At a recent commencement address I gave to a group of Naval Intelligence officers that had just completed an intense two-week leadership class, I stated, “Much of what I will share with you in the next thirty minutes will be in direct conflict with what you have just been taught; my aim is to provoke your thinking so that you will not adopt this status-quo learning or the practices that are commonly being used in corporate America, but have no common sense.” During the next thirty minutes, they began to think differently, to question, to dialogue, and to challenge the adoption of “current thinking and the way things are done.” The ways things are done are based on too many managers reacting, not challenging their beliefs and assumptions, and being in auto-pilot with actions. This leads to poor decisions and outcomes and very dissatisfied customers.
So what are we missing?
Real leadership requires:
Knowledge, based in a theoretical foundation of management;
systems and statistical thinking; knowledge about people and how they learn, interact and are motivated;
the understanding that management is prediction; data are presented over time and in context for better decision-making;
a genuine commitment to rigorous and continual learning, especially at the executive level;
patience with chaos and upheaval and the ability to instigate and manage the chaos and upheaval;
dedication to both articulate the organization’s direction well and repeatedly;
to listen deeply, with perseverance and tenacity; respect, understanding, and care for people; and
lastly, courage and humility.
Leaders with this knowledge can discern the difference between management fads and powerful transformation and supporting projects and tools that can accelerate the organization’s progress. So how are you doing?
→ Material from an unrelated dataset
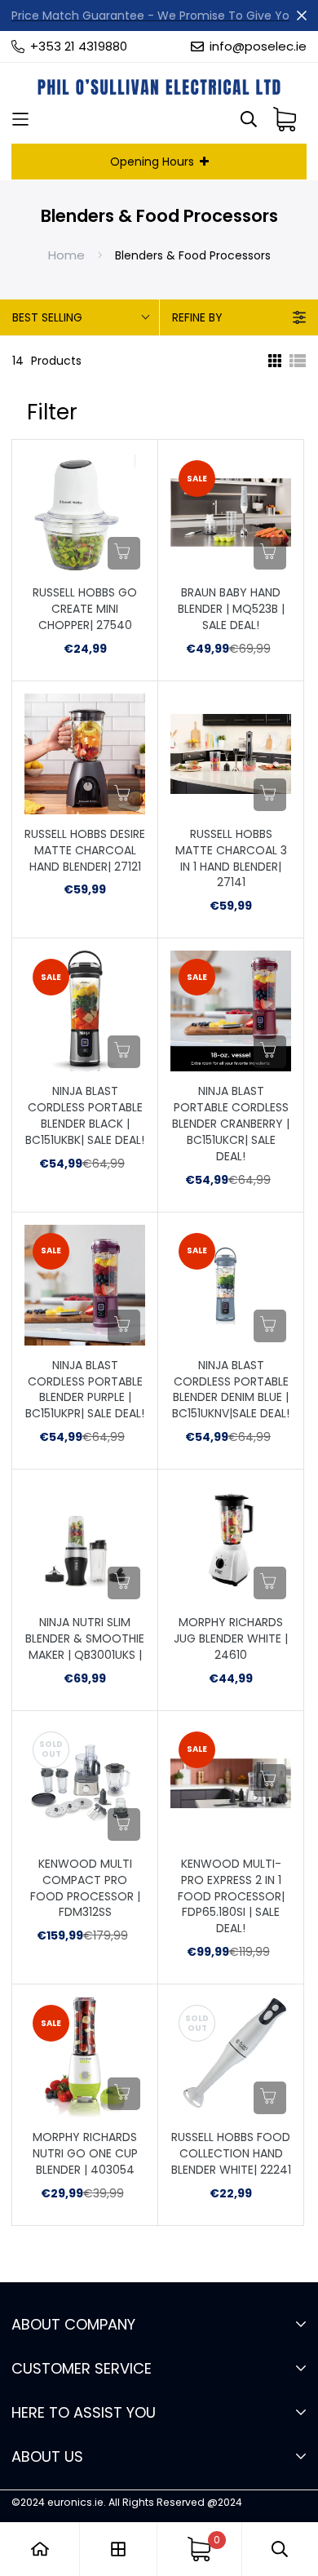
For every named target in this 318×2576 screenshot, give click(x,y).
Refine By (197, 317)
Are you a leader? What is the legacy you will leave? What will your employees and customers say about your leadership and the ease of doing business with your organization?
Focused leaders work tirelessly to transform their organization and adopt the key strategies to continually improve, innovate, focus on delivering quality, and commit to adding value and serving customers. They create leadership and communication as systems, a portfolio of inter-dependent projects and operations to fulfill the system optimization, and the culture to deliver continual learning (the only hope for a competitive edge,) progress, and success. They ask the “what, what if, and how?” questions. They never accept the status quo. They never adopt complacency, arrogance, or greed. Their aim is to be responsive and not arrogant. They identify fear in the organization and work relentlessly to reduce it and build trust.
For example, “old thinking” in organizations often reflect business and management models that fundamentally don’t work. We know they don’t work. They create silo’s, finger-pointing, blame, cultures full of fear, analysis-paralysis, and poor decision-making and results.